The case for the Phillies as the frontrunner for Bryce Harper, according to Tim Kurkjian

Well, this is not what Nationals fans want to hear. 

There is no bigger buzz at MLB's Winter Meetings in Las Vegas than where free agents Bryce Harper and Manny Machado will sign. Tim Kurkjian, one of the most respected baseball analysts, believes that Harper will stay in the NL East, but sign with the Philadelphia Phillies, not with the Nationals. 

"I think the most logical landing spot for Bryce Harper is the Phillies," Kurkjian said. "The Phillies have a lot of money and they are willing to spend it. They've made that abundently clear."

The Nationals offered Harper a 10-year, $300 million extension on the last day of the 2018 regular season. As expected, he declined.

Aside from that ability to offer the 26-year-old a very large contract, Kurkjian thinks that Philadelphia makes perfect sense in Harper for purely baseball reasons. Phillies manager Gabe Kapler is also fascinated by what Harper would bring to the table.

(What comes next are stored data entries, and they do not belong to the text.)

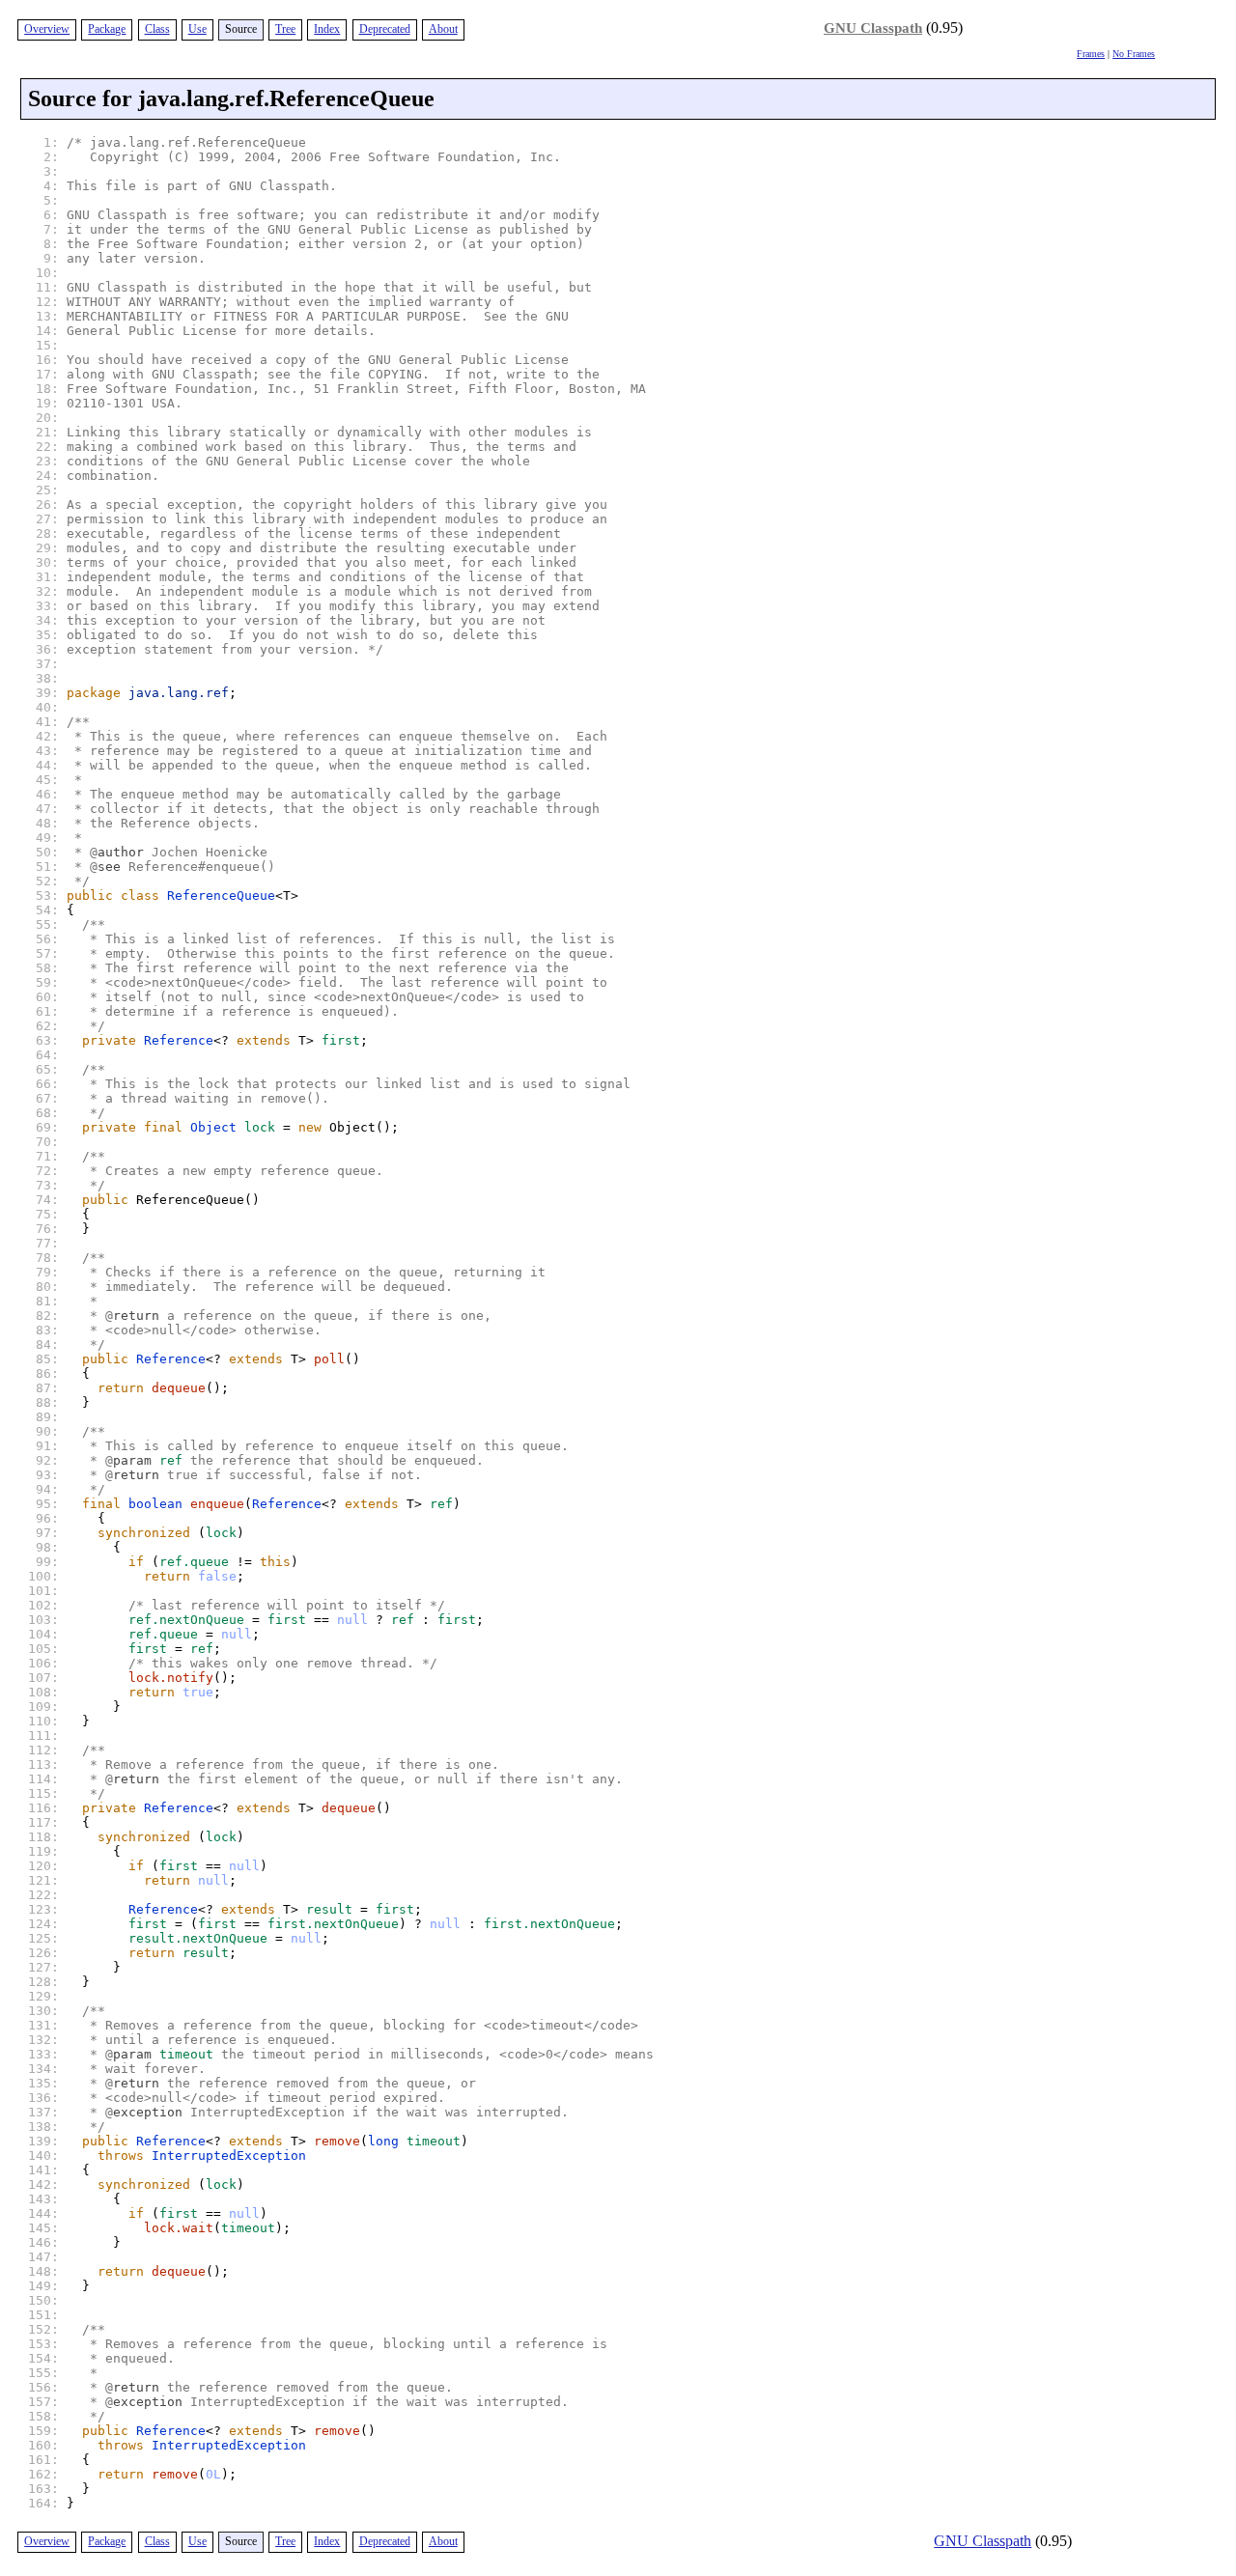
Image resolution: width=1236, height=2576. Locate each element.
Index (327, 29)
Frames (1091, 53)
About (443, 29)
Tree (285, 29)
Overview (47, 29)
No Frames (1133, 53)
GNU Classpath (873, 28)
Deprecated (384, 29)
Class (157, 29)
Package (107, 29)
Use (197, 29)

"They also have a tremendous need [in the outfield]. They played really well for three or four months last year, but the last two months were not good," Kurkjian said. "That club needs a middle of the order hitter, and they need a star hitter to build around, and Bryce Harper fits that category."

The Phillies have also been rumored to have interest in Machado, but after a recent trade, they may shift their focus more towards Harper.

"[The Phillies] already traded for Jean Segura, a pretty good hitting shortstop," Kurkjian said. "Which means they should, at least to me, be less engaged on Manny Machado and more engaged on Bryce Harper."

Segura hit .304 for the Seattle Mariners in 2018 and was selected to the AL All-Star team.

Of course, Kurkjian is only speculating at this point, as no one will know where Harper ends up until he inks pen to the paper. Each day, there is a new story.

"This story doesn't change by the day, it changes by the hour," Kurkjian said. "But at this hour, I will say, the Phillies look to me to be the best fit for Bryce Harper."